*Supplied records*:
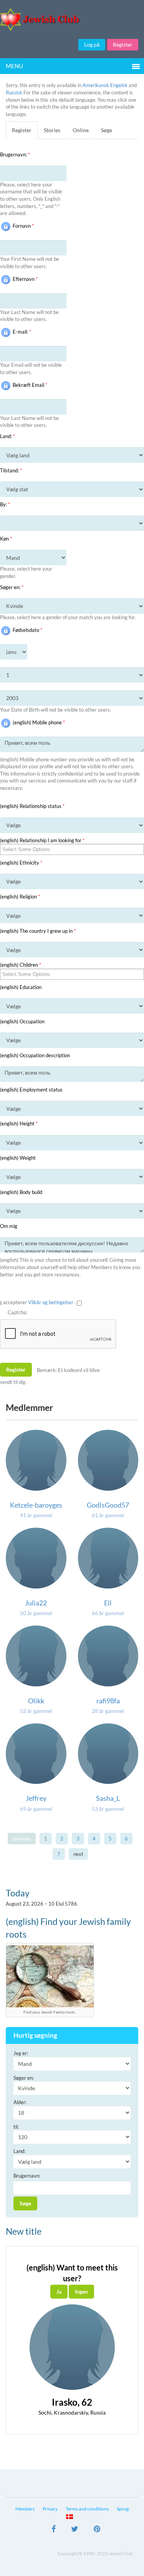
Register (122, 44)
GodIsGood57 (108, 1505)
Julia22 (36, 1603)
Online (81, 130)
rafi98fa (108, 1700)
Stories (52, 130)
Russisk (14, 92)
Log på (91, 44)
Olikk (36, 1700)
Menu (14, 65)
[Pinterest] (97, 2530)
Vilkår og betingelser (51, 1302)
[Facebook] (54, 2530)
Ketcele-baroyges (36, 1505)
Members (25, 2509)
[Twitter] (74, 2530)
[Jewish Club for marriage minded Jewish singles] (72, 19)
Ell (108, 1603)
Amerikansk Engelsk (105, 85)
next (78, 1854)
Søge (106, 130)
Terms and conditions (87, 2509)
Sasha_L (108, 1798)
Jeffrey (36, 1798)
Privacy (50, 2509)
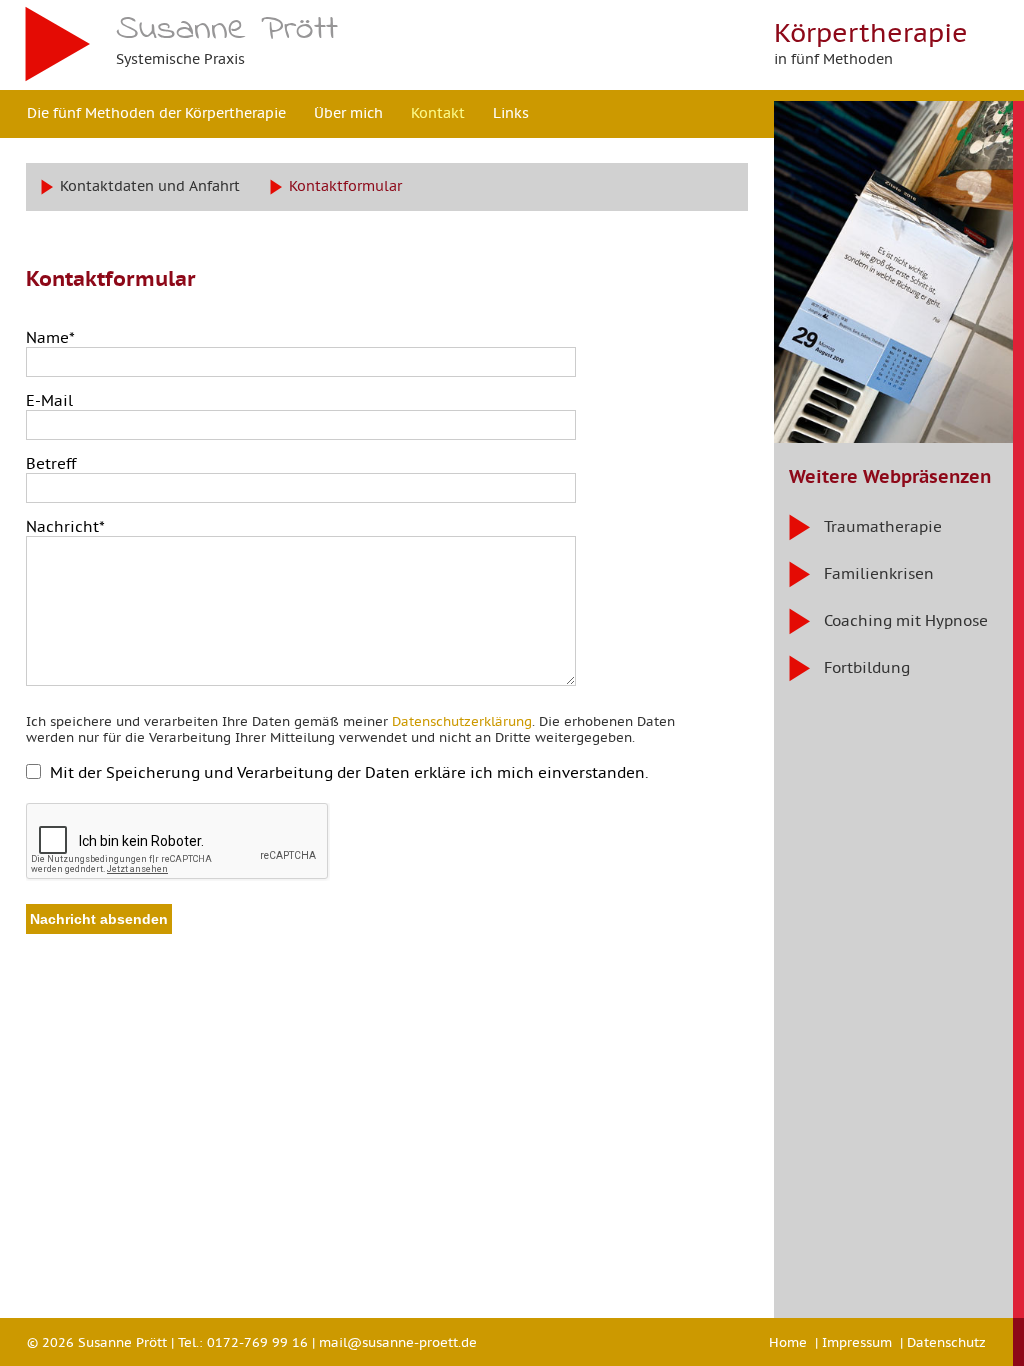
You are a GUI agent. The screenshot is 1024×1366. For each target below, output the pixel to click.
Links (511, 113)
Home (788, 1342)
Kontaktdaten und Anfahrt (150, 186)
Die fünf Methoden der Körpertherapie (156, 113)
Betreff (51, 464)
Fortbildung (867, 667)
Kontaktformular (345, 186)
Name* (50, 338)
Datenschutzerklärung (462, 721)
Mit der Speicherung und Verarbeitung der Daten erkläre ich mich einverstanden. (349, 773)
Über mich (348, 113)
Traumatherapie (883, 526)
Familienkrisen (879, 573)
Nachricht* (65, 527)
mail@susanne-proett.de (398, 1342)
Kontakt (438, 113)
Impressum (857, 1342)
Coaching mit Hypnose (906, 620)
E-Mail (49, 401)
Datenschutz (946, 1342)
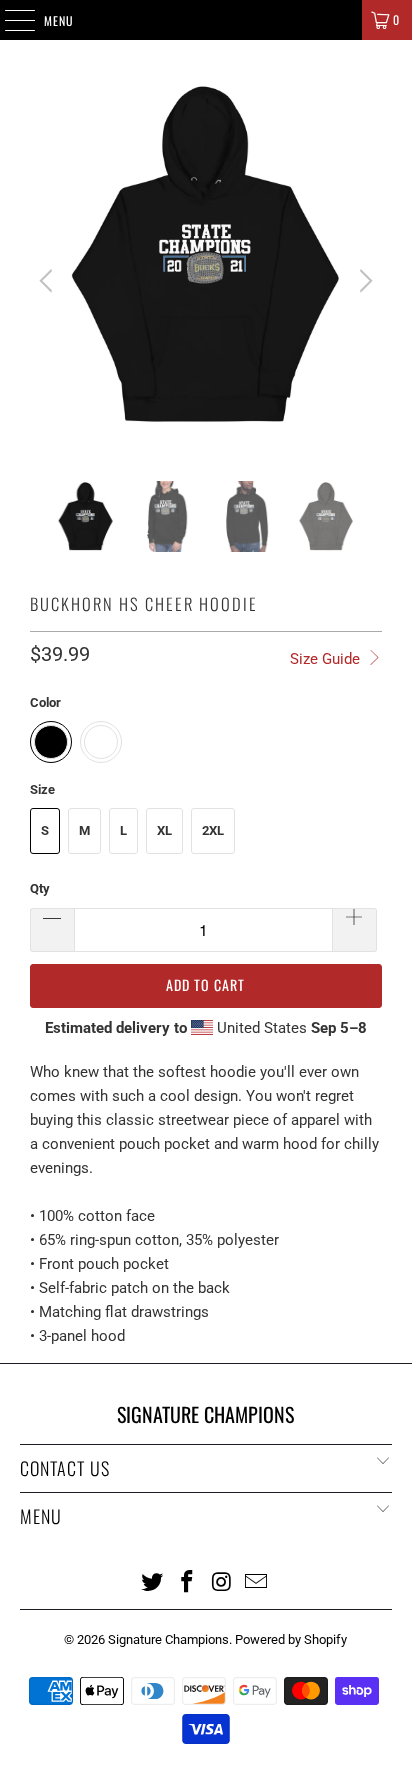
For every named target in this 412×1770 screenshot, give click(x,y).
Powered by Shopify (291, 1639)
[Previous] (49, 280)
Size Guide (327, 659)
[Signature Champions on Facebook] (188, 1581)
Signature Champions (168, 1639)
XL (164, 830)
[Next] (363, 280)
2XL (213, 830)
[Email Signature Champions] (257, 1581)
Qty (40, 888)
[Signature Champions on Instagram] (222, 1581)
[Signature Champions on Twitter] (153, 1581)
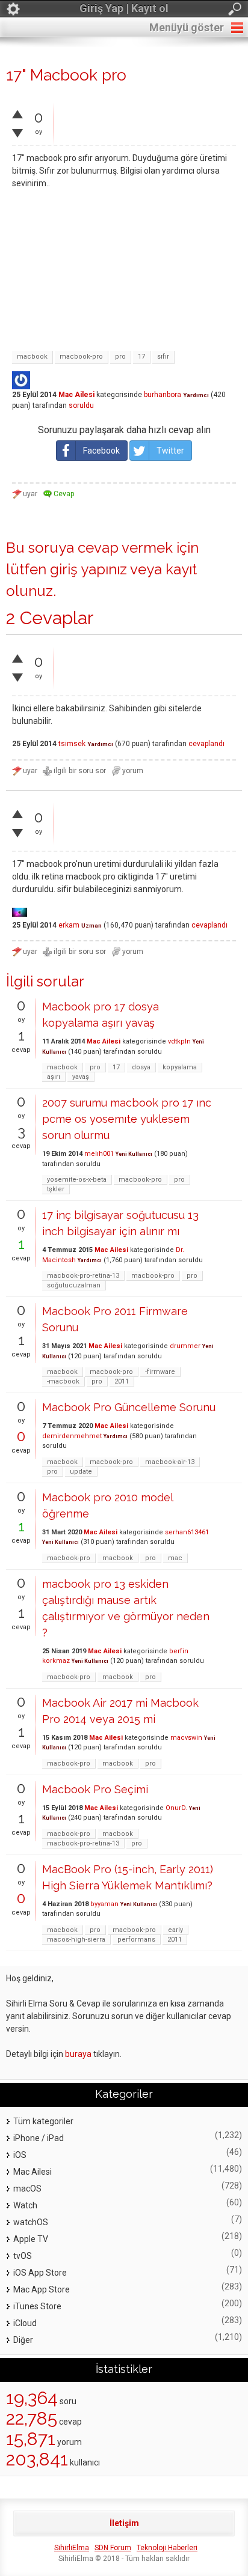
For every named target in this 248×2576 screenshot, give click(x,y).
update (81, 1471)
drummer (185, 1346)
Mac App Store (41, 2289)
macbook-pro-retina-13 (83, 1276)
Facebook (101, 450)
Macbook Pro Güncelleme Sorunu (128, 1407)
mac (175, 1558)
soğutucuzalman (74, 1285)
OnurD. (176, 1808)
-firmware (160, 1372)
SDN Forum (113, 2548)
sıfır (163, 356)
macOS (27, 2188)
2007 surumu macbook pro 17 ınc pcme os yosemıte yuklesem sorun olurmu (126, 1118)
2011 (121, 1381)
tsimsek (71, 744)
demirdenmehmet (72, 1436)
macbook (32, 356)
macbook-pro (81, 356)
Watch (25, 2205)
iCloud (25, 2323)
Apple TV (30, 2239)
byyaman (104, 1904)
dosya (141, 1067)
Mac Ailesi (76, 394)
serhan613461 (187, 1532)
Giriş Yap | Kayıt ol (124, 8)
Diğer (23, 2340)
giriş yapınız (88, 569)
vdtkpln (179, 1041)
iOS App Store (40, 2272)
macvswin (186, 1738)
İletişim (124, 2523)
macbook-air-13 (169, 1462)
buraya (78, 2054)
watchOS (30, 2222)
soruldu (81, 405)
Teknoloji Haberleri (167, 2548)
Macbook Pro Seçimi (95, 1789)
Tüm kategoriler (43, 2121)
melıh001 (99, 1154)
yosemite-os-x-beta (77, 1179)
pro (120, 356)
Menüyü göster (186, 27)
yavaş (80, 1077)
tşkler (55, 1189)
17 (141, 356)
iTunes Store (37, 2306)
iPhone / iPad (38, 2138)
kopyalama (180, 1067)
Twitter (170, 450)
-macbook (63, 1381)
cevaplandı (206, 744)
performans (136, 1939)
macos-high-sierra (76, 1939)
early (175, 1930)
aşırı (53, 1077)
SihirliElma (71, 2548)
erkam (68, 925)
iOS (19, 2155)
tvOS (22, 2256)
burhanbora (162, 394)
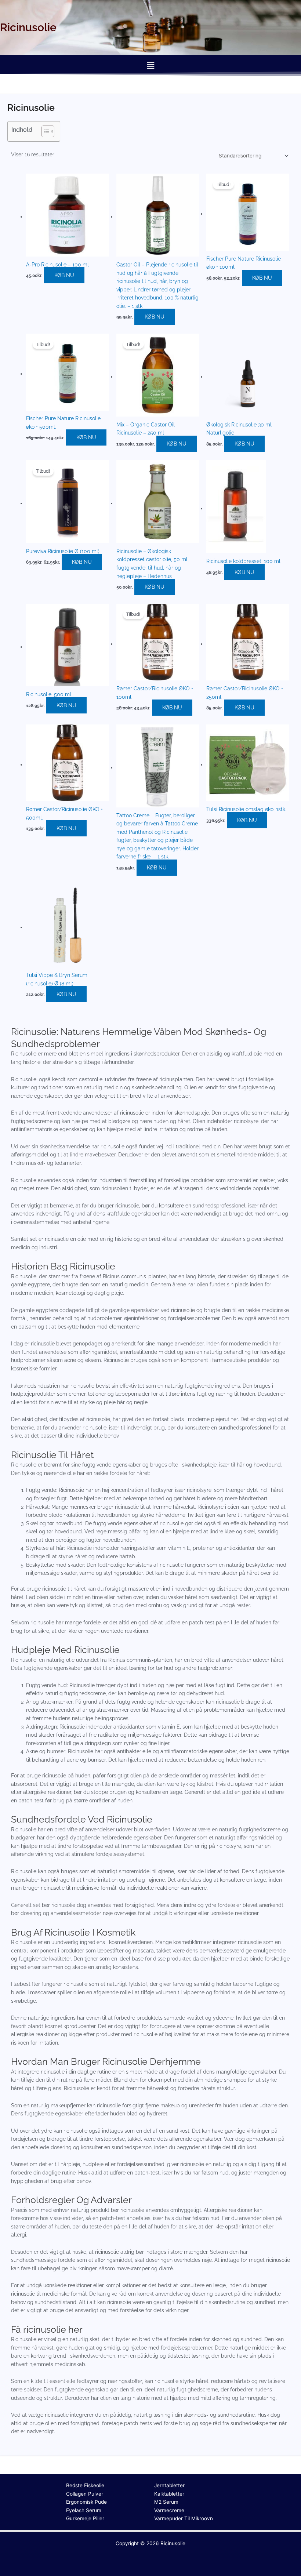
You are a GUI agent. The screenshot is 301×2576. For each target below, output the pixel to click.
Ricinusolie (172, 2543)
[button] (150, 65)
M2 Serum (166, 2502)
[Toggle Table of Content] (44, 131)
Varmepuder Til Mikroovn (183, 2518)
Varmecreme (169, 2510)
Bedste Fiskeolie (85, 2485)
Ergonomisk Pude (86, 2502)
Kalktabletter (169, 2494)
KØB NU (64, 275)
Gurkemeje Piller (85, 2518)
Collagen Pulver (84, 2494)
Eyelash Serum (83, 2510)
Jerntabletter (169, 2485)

*What to work on*:
Pictures aside, please output the whole listing exactly as it appears above.

*Response area*:
Register (122, 44)
GodIsGood57 (108, 1505)
Julia22 (36, 1603)
Online (81, 130)
rafi98fa (108, 1700)
Stories (52, 130)
Russisk (14, 92)
Log på (91, 44)
Olikk (36, 1700)
Menu (14, 65)
[Pinterest] (97, 2530)
Vilkår og betingelser (51, 1302)
[Facebook] (54, 2530)
Ketcele-baroyges (36, 1505)
Members (25, 2509)
[Twitter] (74, 2530)
[Jewish Club for marriage minded Jewish singles] (72, 19)
Ell (108, 1603)
Amerikansk Engelsk (105, 85)
next (78, 1854)
Søge (106, 130)
Terms and conditions (87, 2509)
Sasha_L (108, 1798)
Jeffrey (36, 1798)
Privacy (50, 2509)
You are a GUI agent. The screenshot is 1024×1366. For each target below, output the pixel to click.
Links (511, 113)
Home (788, 1342)
Kontaktdaten und Anfahrt (150, 186)
Die fünf Methoden der Körpertherapie (156, 113)
Betreff (51, 464)
Fortbildung (867, 667)
Kontaktformular (345, 186)
Name* (50, 338)
Datenschutzerklärung (462, 721)
Mit der Speicherung und Verarbeitung der Daten erkläre ich mich einverstanden. (349, 773)
Über mich (348, 113)
Traumatherapie (883, 526)
Familienkrisen (879, 573)
Nachricht* (65, 527)
mail@susanne-proett.de (398, 1342)
Kontakt (438, 113)
Impressum (857, 1342)
Coaching mit Hypnose (906, 620)
E-Mail (49, 401)
Datenschutz (946, 1342)
For every named target in this 412×1770 screenshot, give click(x,y).
Powered by Shopify (291, 1639)
[Previous] (49, 280)
Size Guide (327, 659)
[Signature Champions on Facebook] (188, 1581)
Signature Champions (168, 1639)
XL (164, 830)
[Next] (363, 280)
2XL (213, 830)
[Email Signature Champions] (257, 1581)
Qty (40, 888)
[Signature Champions on Instagram] (222, 1581)
[Signature Champions on Twitter] (153, 1581)
For every named target in this 248×2576 screenshot, give click(x,y).
update (81, 1471)
drummer (185, 1346)
Mac App Store (41, 2289)
macbook-pro-retina-13 (83, 1276)
Facebook (101, 450)
Macbook Pro Güncelleme Sorunu (128, 1407)
mac (175, 1558)
soğutucuzalman (74, 1285)
OnurD. (176, 1808)
-firmware (160, 1372)
SDN Forum (113, 2548)
sıfır (163, 356)
macOS (27, 2188)
2007 surumu macbook pro 17 ınc pcme os yosemıte yuklesem sorun olurmu (126, 1118)
2011 (121, 1381)
tsimsek (71, 744)
demirdenmehmet (72, 1436)
macbook (32, 356)
macbook-pro (81, 356)
Watch (25, 2205)
iCloud (25, 2323)
Apple TV (30, 2239)
byyaman (104, 1904)
dosya (141, 1067)
Mac Ailesi (76, 394)
serhan613461 (187, 1532)
Giriş Yap | Kayıt ol (124, 8)
Diğer (23, 2340)
giriş yapınız (88, 569)
vdtkpln (179, 1041)
iOS App Store (40, 2272)
macvswin (186, 1738)
İletişim (124, 2523)
macbook-air-13 (169, 1462)
buraya (78, 2054)
watchOS (30, 2222)
soruldu (81, 405)
Teknoloji Haberleri (167, 2548)
Macbook Pro Seçimi (95, 1789)
Tüm kategoriler (43, 2121)
melıh001 (99, 1154)
yosemite-os-x-beta (77, 1179)
pro (120, 356)
Menüyü göster (186, 27)
yavaş (80, 1077)
tşkler (55, 1189)
17 (141, 356)
iTunes Store (37, 2306)
iPhone / iPad (38, 2138)
kopyalama (180, 1067)
Twitter (170, 450)
-macbook (63, 1381)
cevaplandı (206, 744)
performans (136, 1939)
macos-high-sierra (76, 1939)
early (175, 1930)
aşırı (53, 1077)
SihirliElma (71, 2548)
erkam (68, 925)
iOS (19, 2155)
tvOS (22, 2256)
burhanbora (162, 394)
You are a GUI agent. The screenshot is 301×2576. For each target below, output the pixel to click.
Ricinusolie (172, 2543)
[button] (150, 65)
M2 Serum (166, 2502)
[Toggle Table of Content] (44, 131)
Varmepuder Til Mikroovn (183, 2518)
Varmecreme (169, 2510)
Bedste Fiskeolie (85, 2485)
Ergonomisk Pude (86, 2502)
Kalktabletter (169, 2494)
KØB NU (64, 275)
Gurkemeje Piller (85, 2518)
Collagen Pulver (84, 2494)
Eyelash Serum (83, 2510)
Jerntabletter (169, 2485)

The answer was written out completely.